EVs Here to Stay…If They Satisfy Driving Needs of the Public
By Lee Broughton
In my last post, I mentioned the National Summit on Energy Security that recently gathered private and public sector leaders in Washington to discuss the nation’s dependence on foreign oil. I focused mostly on Enterprise CEO Andy Taylor’s comments, which stressed a pragmatic, market-driven approach to rolling out electric vehicles as a part of the solution to our future transportation needs.
Not to be lost in that message is that there is certainly room for public and private sector collaboration – that government, too, can be an important part of helping EVs and other clean technologies develop. We welcome the government’s efforts to provide incentives to purchase EVs, develop the supporting infrastructure and continue to evolve EV technology.
Andy was joined at the Summit by FedEx CEO Fred Smith, who put the issue into a historical perspective.
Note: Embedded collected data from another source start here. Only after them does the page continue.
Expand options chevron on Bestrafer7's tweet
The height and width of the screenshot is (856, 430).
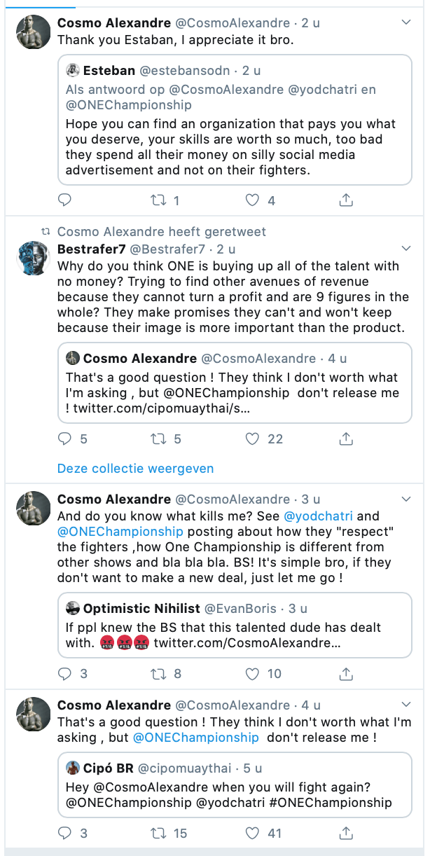coord(406,249)
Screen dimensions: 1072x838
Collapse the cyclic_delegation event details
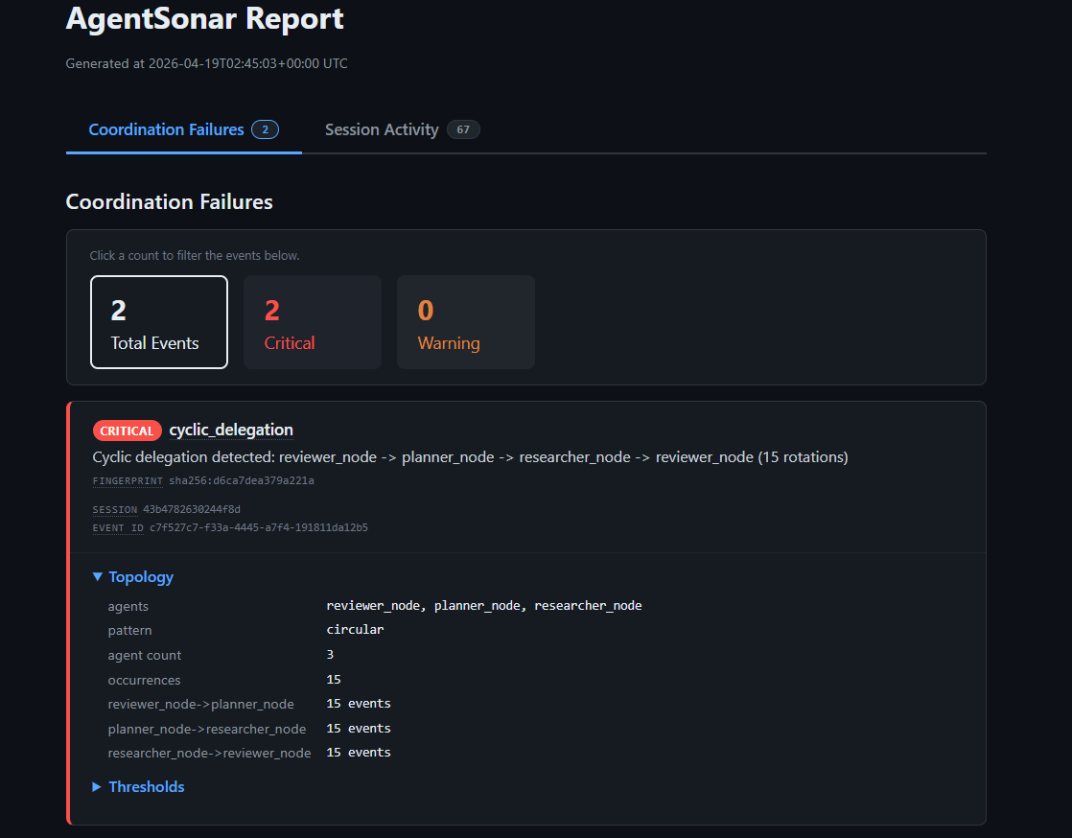[x=230, y=430]
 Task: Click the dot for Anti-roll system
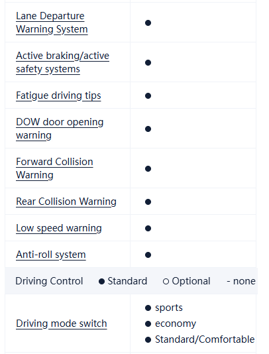point(148,255)
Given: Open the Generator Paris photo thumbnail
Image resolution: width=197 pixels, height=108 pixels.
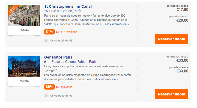Looking at the screenshot, I should pyautogui.click(x=24, y=66).
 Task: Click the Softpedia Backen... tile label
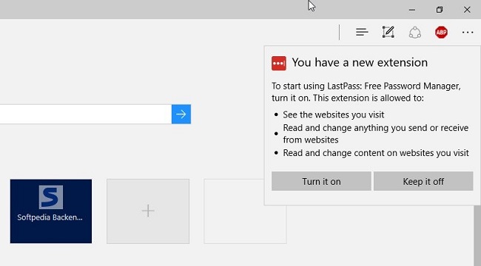click(x=50, y=217)
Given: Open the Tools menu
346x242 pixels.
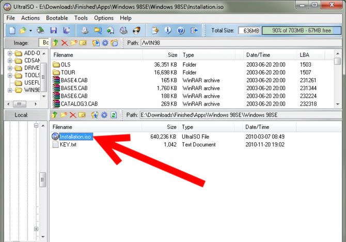Looking at the screenshot, I should click(81, 18).
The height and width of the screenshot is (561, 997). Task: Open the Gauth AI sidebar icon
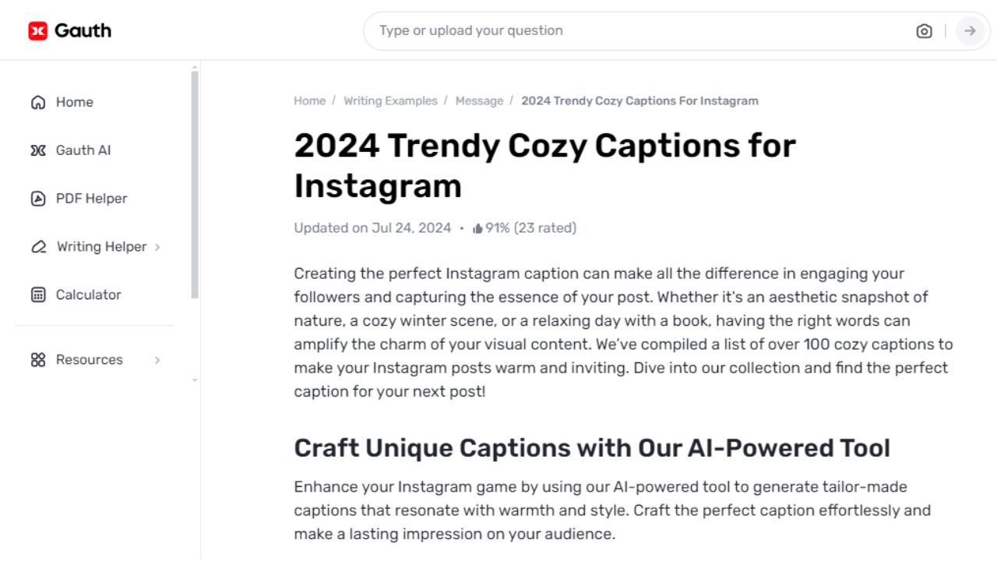(x=37, y=150)
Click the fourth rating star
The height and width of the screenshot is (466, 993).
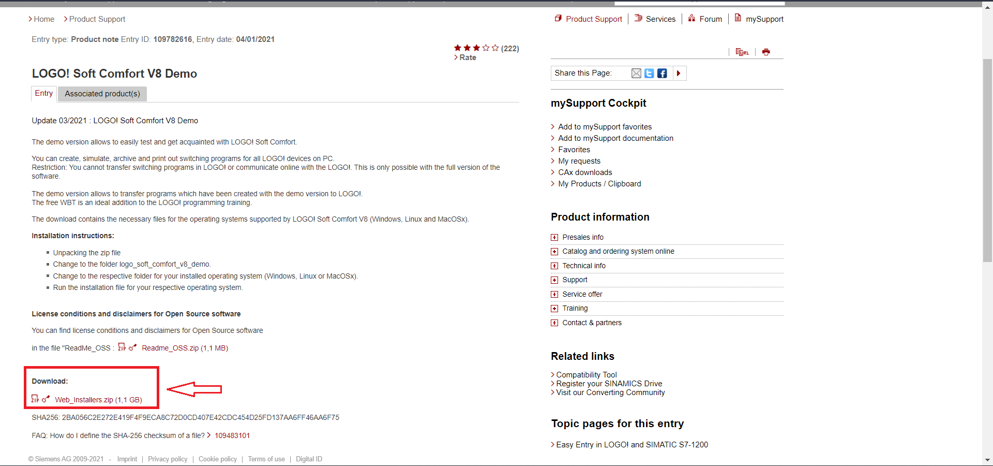[x=486, y=48]
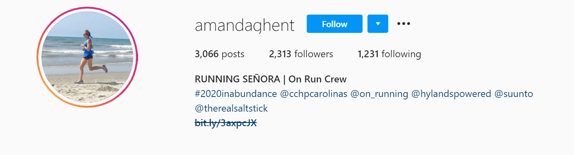Select the 3,066 number in the post count

[207, 54]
Fred discussed the fact that early government Air Mail subsidies for airplane manufacturers and airlines helped the aviation industry develop from early biplanes to commercial aircraft that could dependably fly and make money.
He made a fair point that government subsidies can play major role in accelerating the development of transportation infrastructure, and some of that aviation history lesson applies to the development of EV infrastructure today.
But, while government has a role to play in the electrification of transportation, for EVs to gain wide acceptance they must still prove themselves in the marketplace by meeting the driving needs of the public. That’s what we mean by a market-driven evolution to this technology.